Returning for a minute to education, it seems as though lawmakers in the Republican party and its orbit need a few lessons in sex education themselves. As an excuse for supporting bans on abortion, for example, Doug Gilliam, a state representative for South Carolina recently suggested that describing a child rape victim as being ‘forced’ to carry her rapist’s baby was inaccurate: such victims have ‘options’ like Plan B after they’d “taken the ambulance” to a supermarket to buy it. Utah state Representative Karianne Lisonbee later said – in response to a text message which she had received – that she “[trusted] women enough to control when they allow a man to ejaculate inside of them and to control that intake of semen.” For Brad Tschida, a former House leader in Montana who is running for state Senate this year “[the]… womb is the only organ in a woman’s body that serves no specific purpose to her life or well-being”, while Representative Tom Emmer of Minnesota, who is actually the chair of the National Republican Campaign Committee, likened the right to abortion to the ‘Chinese genocide bill’.
 
They also need to bush up on the word ‘hypocrisy’: while banning and burning books whose content they fear or dislike, some Republicans had the gall last month to complain about free speech in educational institutions. Last month Republican representatives James Comer (Kentucky) and Virginia Foxx (North Carolina) sent a letter to the Education Secretary Miguel Cardona informing him that they were ‘…conducting oversight over the U.S. Department of Education’s administration of taxpayers’ dollars awarded to public and private colleges and universities under various federal programs’ Specifically, they ‘…are concerned many of these colleges and universities are undermining free speech and academic freedom on their campuses.’
 
They also need a refresher in history. Italian dictator Benito Mussolini, of course, was a megalomanic dictator responsible for the detention, deportation and deaths of nearly a quarter of all Jews in Italy under his dictatorship; Hitler was his ally. At the end of the Second World War those unwilling to see the end of fascism founded the infamous MSI (Movimento Sociale Italiano, or Italian ‘Social’ Movement) – which had as little to do with social conscience as Germany’s National ‘Socialists’ did. Italian (party) politics are complicated and involve almost permanent horse trading. But simply put, the party of the newly-elected Italian Prime Minister, Georgia Meloni, the Fdi (Fratelli d’Italia, Brothers of Italy) is the direct ‘descendant’ of Mussolini’s fascist movement, guilty of the deaths of tens – if not hundreds – of thousands of people in Italy and its colonies.
 
In the week after Meloni (a fascist) was elected in Italy, prominent Republicans delivered themselves of these approving comments:
 
• Marjorie Taylor Greene, in congratulating Meloni on her election victory: “Beautifully said”
• Ted Cruz: “Spectacular”
• Arkansas senator Tom Cotton: “[I look…] forward to working with her and other Italian leaders to advance our shared interests. America is stronger when Italy is strong, sovereign, prosperous, and free”

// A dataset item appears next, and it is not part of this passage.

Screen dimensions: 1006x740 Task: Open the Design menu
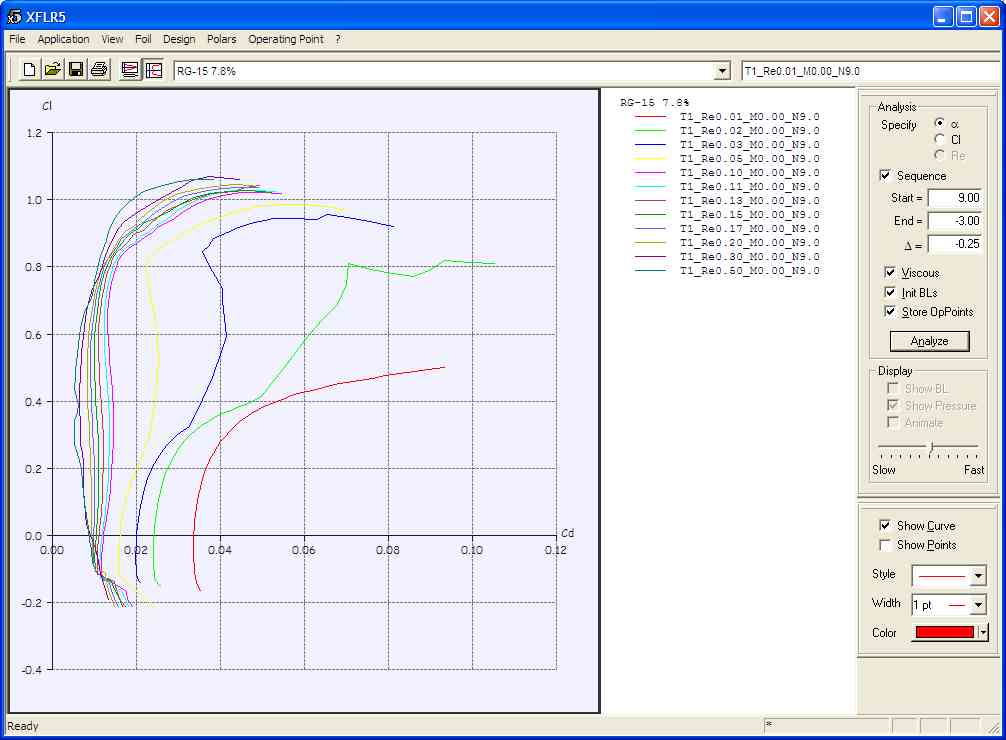click(179, 39)
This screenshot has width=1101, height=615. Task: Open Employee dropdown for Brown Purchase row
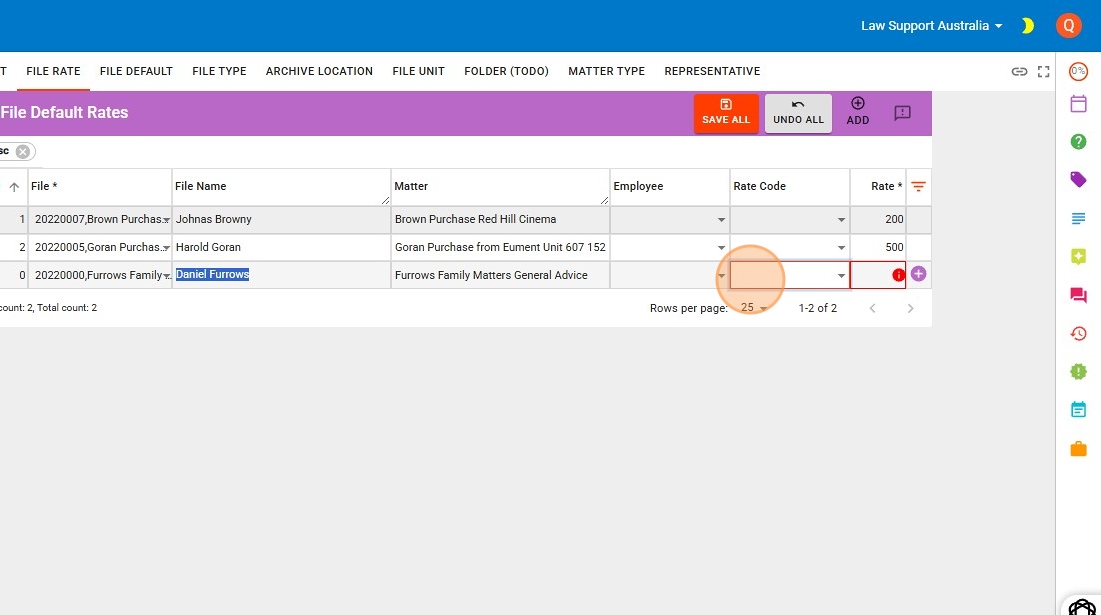(721, 220)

• Kari Lake, candidate for the governorship of Arizona, said she was “excited” about Meloni’s success. Lake praised (fascist) Georgia Meloni: “This is somebody I can relate to”

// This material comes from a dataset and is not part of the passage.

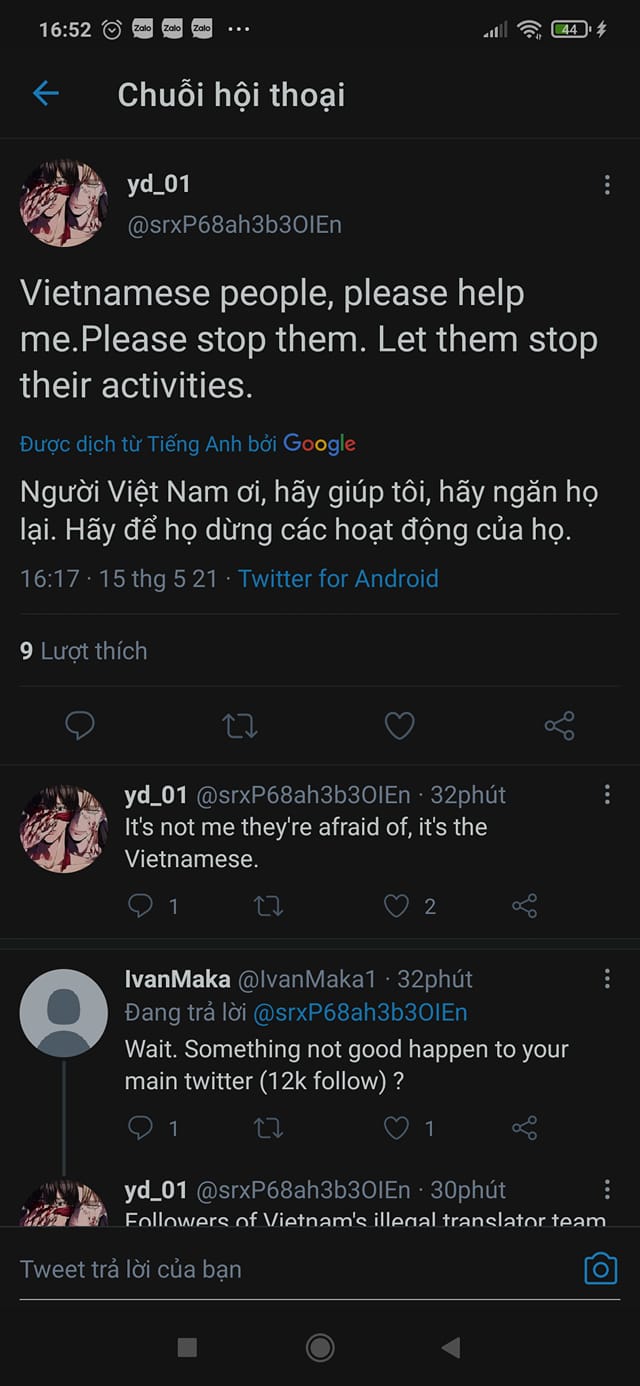Retweet IvanMaka's reply
The height and width of the screenshot is (1386, 640).
(x=268, y=1128)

• former Trump adviser and convicted criminal Steve Bannon described Meloni’s victory as “…the rise of Christian nationalism”

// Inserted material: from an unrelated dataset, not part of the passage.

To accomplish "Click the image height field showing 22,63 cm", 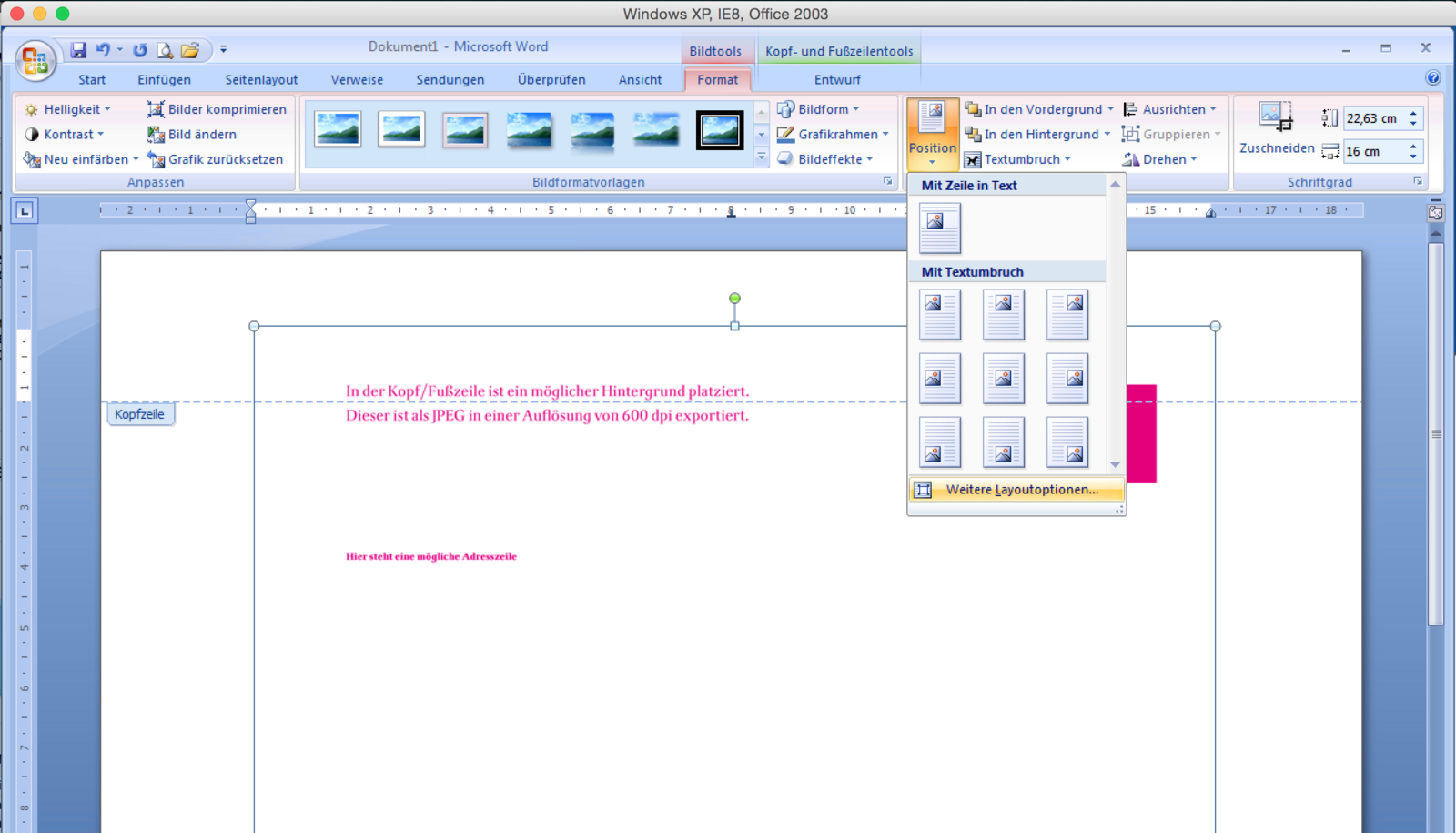I will click(1373, 118).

• Matt Schlapp, the head of the American Conservative Union, said her success was a “warning shot coming from Italy”
• Tore Maras, a QAnon conspiracist running next month as an independent candidate for secretary of state in Ohio: “We need more people like Meloni running. I hope I am just as successful as her”
 
Finally, let’s say you felt that the best way to respond to the result (which you hated) of the election in 2020 was by taking part in an attempt to subvert the transition process. Let’s say you went to the US Capitol – say, on January 6, 2021 – and smashed windows, broke a few heads, maybe even killed people. Don’t worry: the far right ‘Look Ahead America’ movement has your back. They’ll even find you a job because you’ve been so badly persecuted.